Hi, I have one question that what's the meaning of 1 after 61 and 62 in

2> +I[61, 62, 1, aba, abcdefgh, null, 1111, 22222, 6412233, 2019-01-01, 2019-01-01T04:12:12, 435463424, false, 1.2, 1.0, 03:12:12, POINT(1.0 3.0)]

it looks like the rank value ,but according to the relative edge data, the rank is 0 and there's no property value is 1.

liuxiaocs7 commented 2 years ago

Hi, I have one question that what's the meaning of 1 after 61 and 62 in

2> +I[61, 62, 1, aba, abcdefgh, null, 1111, 22222, 6412233, 2019-01-01, 2019-01-01T04:12:12, 435463424, false, 1.2, 1.0, 03:12:12, POINT(1.0 3.0)]

it looks like the rank value ,but according to the relative edge data, the rank is 0 and there's no property value is 1.

Sorry, I may not have been clear.

In newest implementation, it shows:

image

the rank id is 0, is consistent with what is written, code:

for (List<String> friend : friends) {
    edges.add(new NebulaEdge(
            friend.get(0), friend.get(1), 0L, friend.subList(2, friend.size())));
}

The previous problem was because AbstractNebulaInputFormatITTest and AbstractNebulaOutputFormatITTest use same graph name flinkSink, in AbstractNebulaOutputFormatITTest's logic, it ignores col3 and regard it as rank id.

image

But why is it possible to insert an edge where the vertex does not exist?

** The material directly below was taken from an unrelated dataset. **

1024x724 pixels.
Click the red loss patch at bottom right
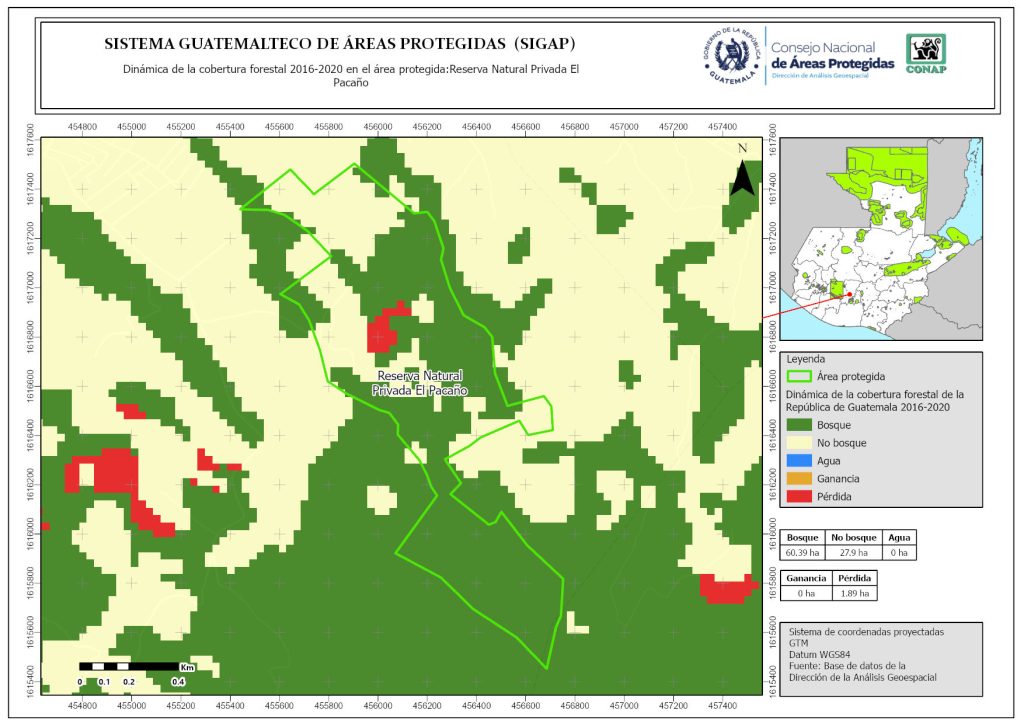[726, 589]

In this test file

insert into person values ('89', 'aba', 'abcdefgh', '1', '1111',"
                                + " '22222', '6412233', '2019-01-01', '2019-01-01T12:12:12',"
                                + " '435463424', 'false', '1.2', '1.0', '11:12:12', 'POINT(1 3)')")

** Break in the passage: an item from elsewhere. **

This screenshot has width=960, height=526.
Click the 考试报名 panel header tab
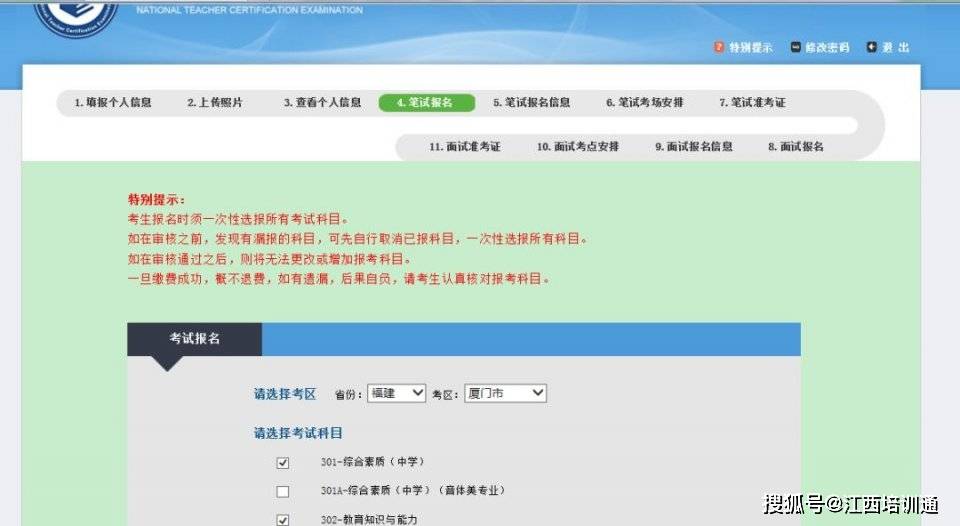[195, 339]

insert into friend values ('61', '62', 'aba', 'abcdefgh',"
                                + " '1', '1111', '22222', '6412233', '2019-01-01',"
                                + " '2019-01-01T12:12:12',"
                                + " '435463424', 'false', '1.2', '1.0', '11:12:12', 'POINT(1 3)')")

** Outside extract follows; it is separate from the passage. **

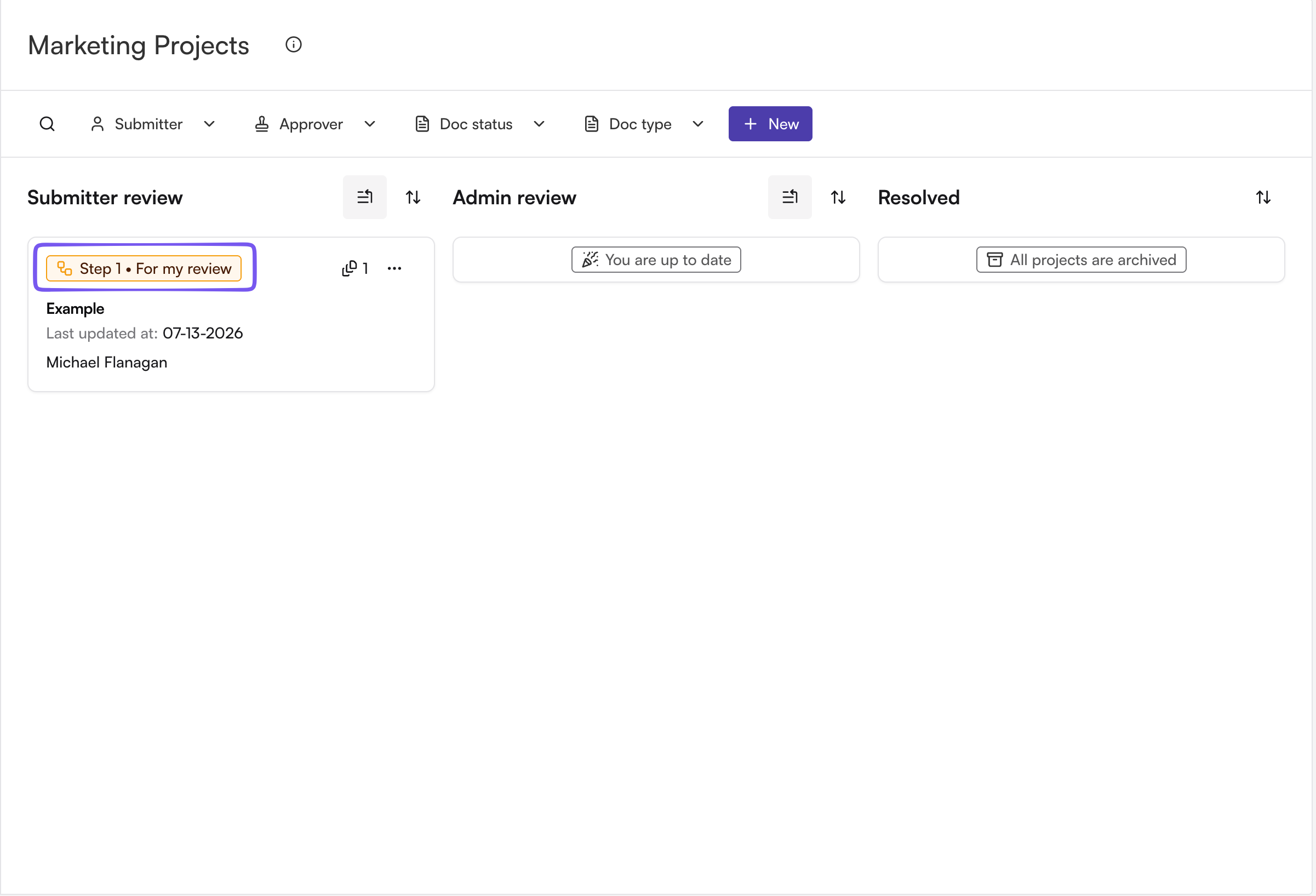This screenshot has width=1316, height=896.
Task: Sort the Admin review column
Action: [838, 198]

insert into friend values ('61', '89', 'aba', 'abcdefgh',"
        + " '1', '1111', '22222', '6412233', '2019-01-01',"
        + " '2019-01-01T12:12:12', '435463424', 'false', '1.2', '1.0',"
        + " '11:12:12', 'POINT(1 3)')")
Nicole00 commented 2 years ago

I see, thanks for your explanation.

why is it possible to insert an edge where the vertex does not exist? It's because NebulaGraph allows hanging edge, when there's no vertex, the edge still can be insert successfully.